[Item-finding records]
****

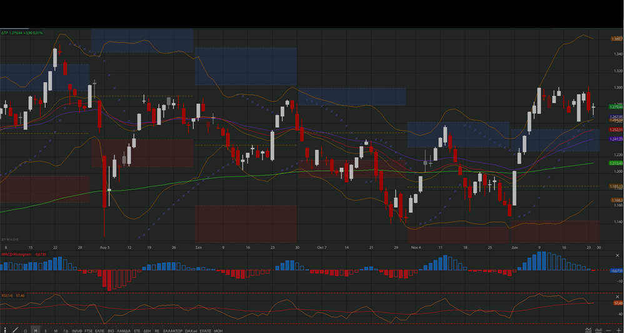Switch to the E weekly timeframe
Screen dimensions: 625x333
pos(46,330)
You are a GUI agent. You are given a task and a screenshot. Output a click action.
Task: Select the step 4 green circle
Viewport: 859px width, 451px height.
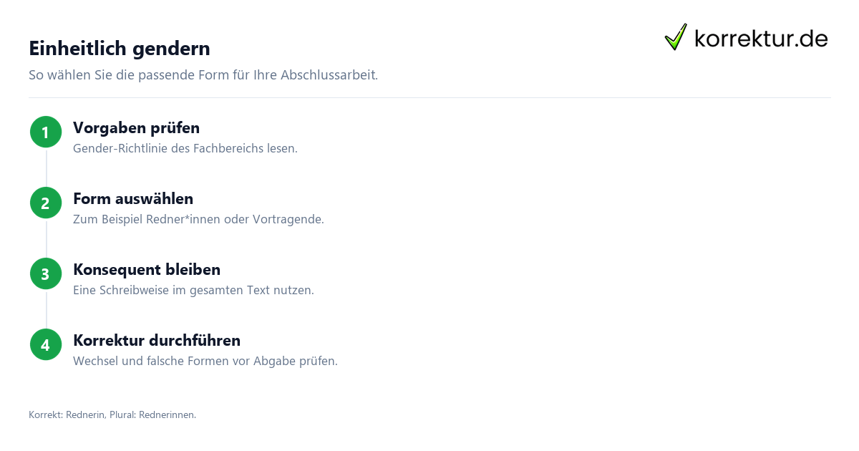(x=46, y=344)
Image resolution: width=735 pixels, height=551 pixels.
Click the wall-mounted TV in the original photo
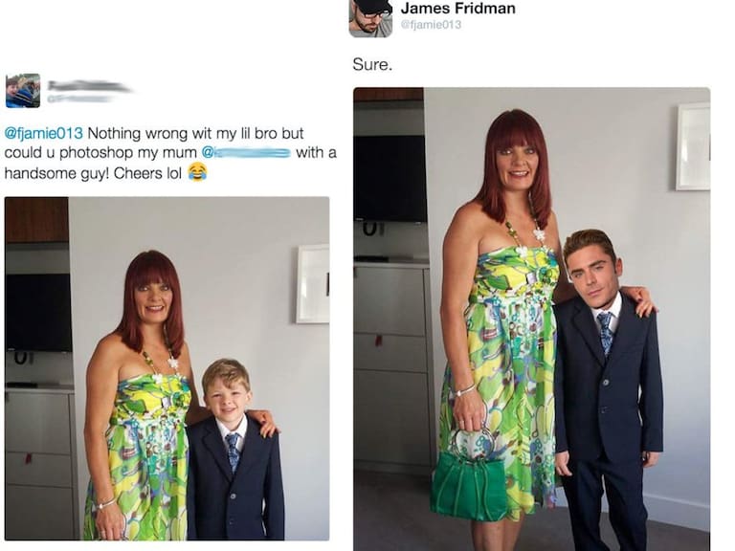37,312
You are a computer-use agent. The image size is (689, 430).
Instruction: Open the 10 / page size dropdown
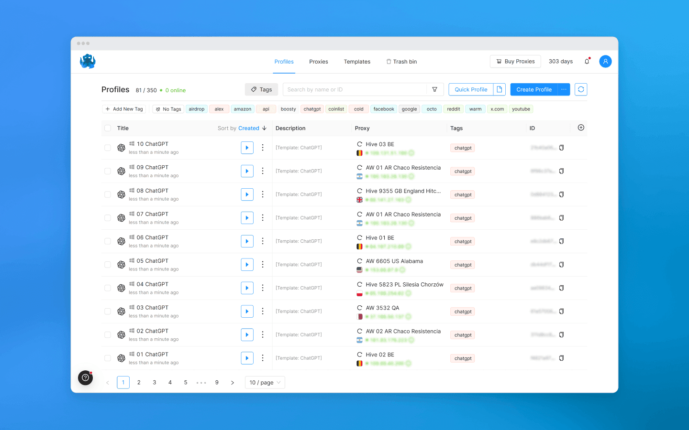pos(265,382)
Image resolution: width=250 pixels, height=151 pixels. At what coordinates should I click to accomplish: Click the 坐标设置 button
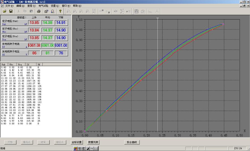click(x=77, y=142)
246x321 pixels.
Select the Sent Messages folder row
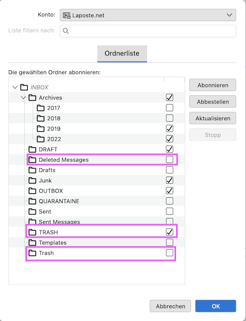point(96,222)
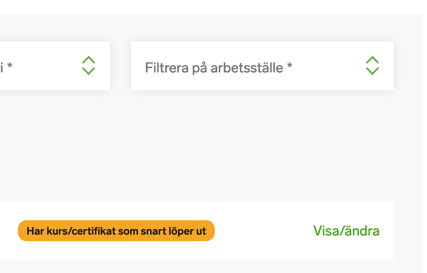Open the Filtrera på arbetsställe dropdown
Viewport: 427px width, 273px height.
click(x=262, y=66)
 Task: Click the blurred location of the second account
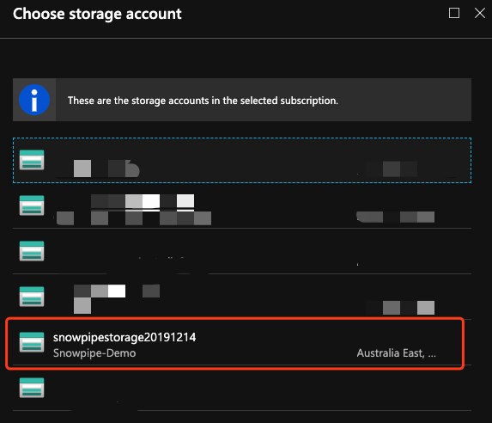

****

## To be done
Copy every line of the material above without changing anything, and leave the pictures out.

## Worked solution
Switch to the E weekly timeframe
Screen dimensions: 625x333
pos(46,330)
You are a GUI agent. You are given a task and a screenshot. Output a click action.
Task: Select the step 4 green circle
Viewport: 859px width, 451px height.
(x=46, y=344)
Image resolution: width=735 pixels, height=551 pixels.
Click the wall-mounted TV in the original photo
37,312
You are a computer-use agent. The image size is (689, 430).
Instruction: Open the 10 / page size dropdown
pos(265,382)
Image resolution: width=250 pixels, height=151 pixels. At what coordinates should I click to accomplish: Click the 坐标设置 button
click(x=77, y=142)
246x321 pixels.
Select the Sent Messages folder row
point(96,222)
Open the Filtrera på arbetsställe dropdown
Viewport: 427px width, 273px height.
click(x=262, y=66)
 Task: Click the blurred location of the second account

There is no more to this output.